Armenti, DeBellis & Rhoden, LLP, New York, NY (Vanessa M. Corchia of counsel), for respondent.
BETSY BARROS, J.P. ROBERT J. MILLER BARRY E. WARHIT JANICE A. TAYLOR, JJ.
DECISION & ORDER
In an action to recover damages for personal injuries, the plaintiff appeals from an order of the Supreme Court, Queens County (Phillip Hom, J.), entered May 2, 2023. The order, insofar as appealed from, granted that branch of the motion of the defendant MTA Bus Company which was for summary judgment dismissing the complaint insofar as asserted against it on the ground that it was not liable for the plaintiff's injuries.
ORDERED that the order is affirmed insofar as appealed from, with costs.

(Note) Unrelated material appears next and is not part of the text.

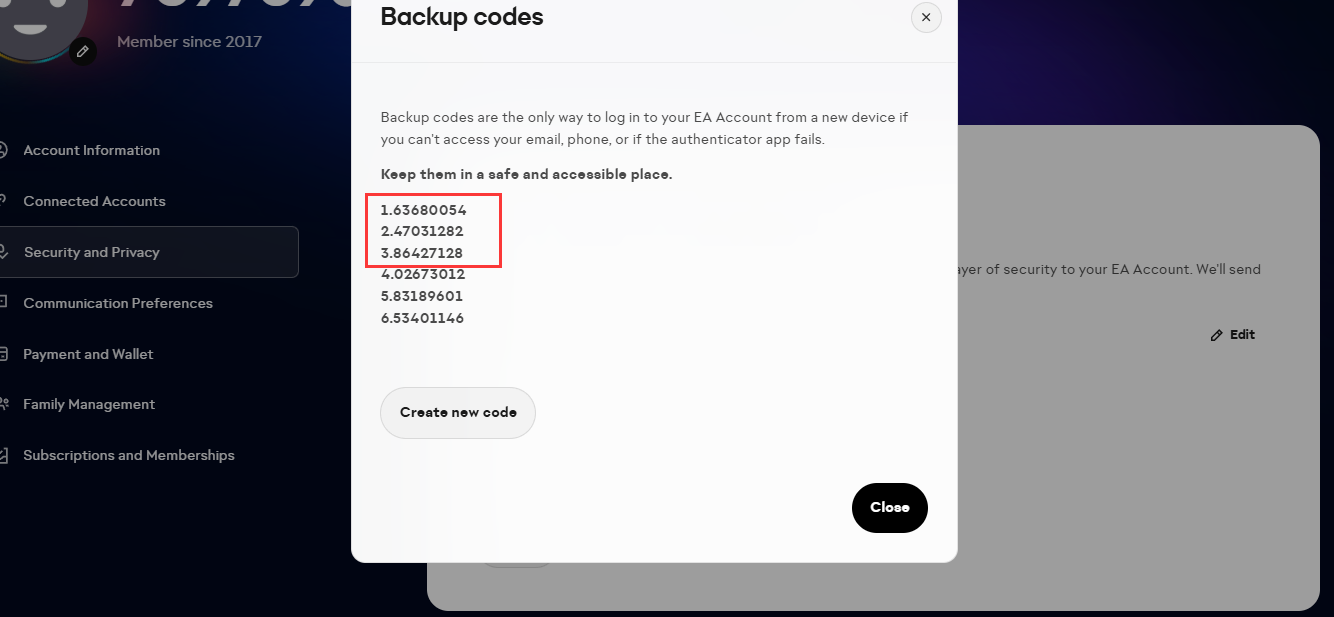Image resolution: width=1334 pixels, height=617 pixels.
Task: Click the Subscriptions and Memberships sidebar icon
Action: pos(3,455)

The plaintiff allegedly was injured when another passenger fell on her while she was on board a bus owned and operated by the defendant MTA Bus Company (hereinafter the defendant). The plaintiff commenced this action against the defendant, and another defendant, to recover damages for personal injuries. The defendant moved for summary judgment dismissing the complaint insofar as asserted against it on the ground that it was not liable for the plaintiff's injuries, contending that the movement of the bus that allegedly caused the plaintiff's injuries was neither unusual nor violent and, in the alternative, on the ground that the plaintiff did not sustain a serious injury within the meaning of Insurance Law § 5102(d) as a result of the subject accident. In an order entered May 2, 2023, the Supreme Court granted that branch of the motion which was for summary judgment dismissing the complaint insofar as asserted against the defendant on the ground that the defendant was not liable for the plaintiff's injuries, and, in effect, denied the remainder of the motion as academic. The plaintiff appeals.
To establish a prima facie case of negligence against a common carrier for injuries sustained by a passenger as a result of the movement of the vehicle, the plaintiff must demonstrate that the movement was unusual and violent, rather than merely one of the sort of "jerks and jolts commonly experienced in city bus travel" (Urquhart v New York City Tr. Auth., 85 N.Y.2d 828, 830; see Magloire v MTA Bus Co., 222 A.D.3d 963; Perez v Doe, 210 A.D.3d 1028, 1029; Tomaszycki v New York City Tr. Auth., 194 A.D.3d 977, 978). "Objective evidence of the force of the movement is needed, and the plaintiff's mere characterization of the movement as unusual and violent is insufficient" (Magloire v MTA Bus Co., 222 A.D.3d 963). To obtain summary judgment, a common carrier must establish, prima facie, that the movement of its vehicle was not unusual and violent (see id. at 964; Perez v Doe, 210 A.D.3d at 1029; Gordon v New York City Tr. Auth., 206 A.D.3d 977, 978).
Here, the defendant established its prima facie entitlement to judgment as a matter of law dismissing the complaint insofar as asserted against it by submitting transcripts of the plaintiff's deposition testimony and her testimony at a hearing pursuant to General Municipal Law § 50-h and a transcript of the deposition testimony of the bus driver, which demonstrated that the movement of the bus was not "unusual or violent" or of a "different class than the jerks and jolts commonly experienced in city bus travel" (Urquhart v New York City Tr. Auth., 85 N.Y.2d at 830; see Magloire v MTA Bus Co., 222 A.D.3d at 964; Perez v Doe, 210 A.D.3d at 1029; Tomaszycki v New York City Tr. Auth., 194 A.D.3d at 978). In opposition, the plaintiff failed to raise a triable issue of fact (see Magloire v MTA Bus Co., 222 A.D.3d at 964; Perez v Doe, 210 A.D.3d at 1029; Tomaszycki v New York City Tr. Auth., 194 A.D.3d at 978).
The parties' remaining contentions either are without merit or need not be reached in light of our determination.
BARROS, J.P., MILLER, WARHIT and TAYLOR, JJ., concur.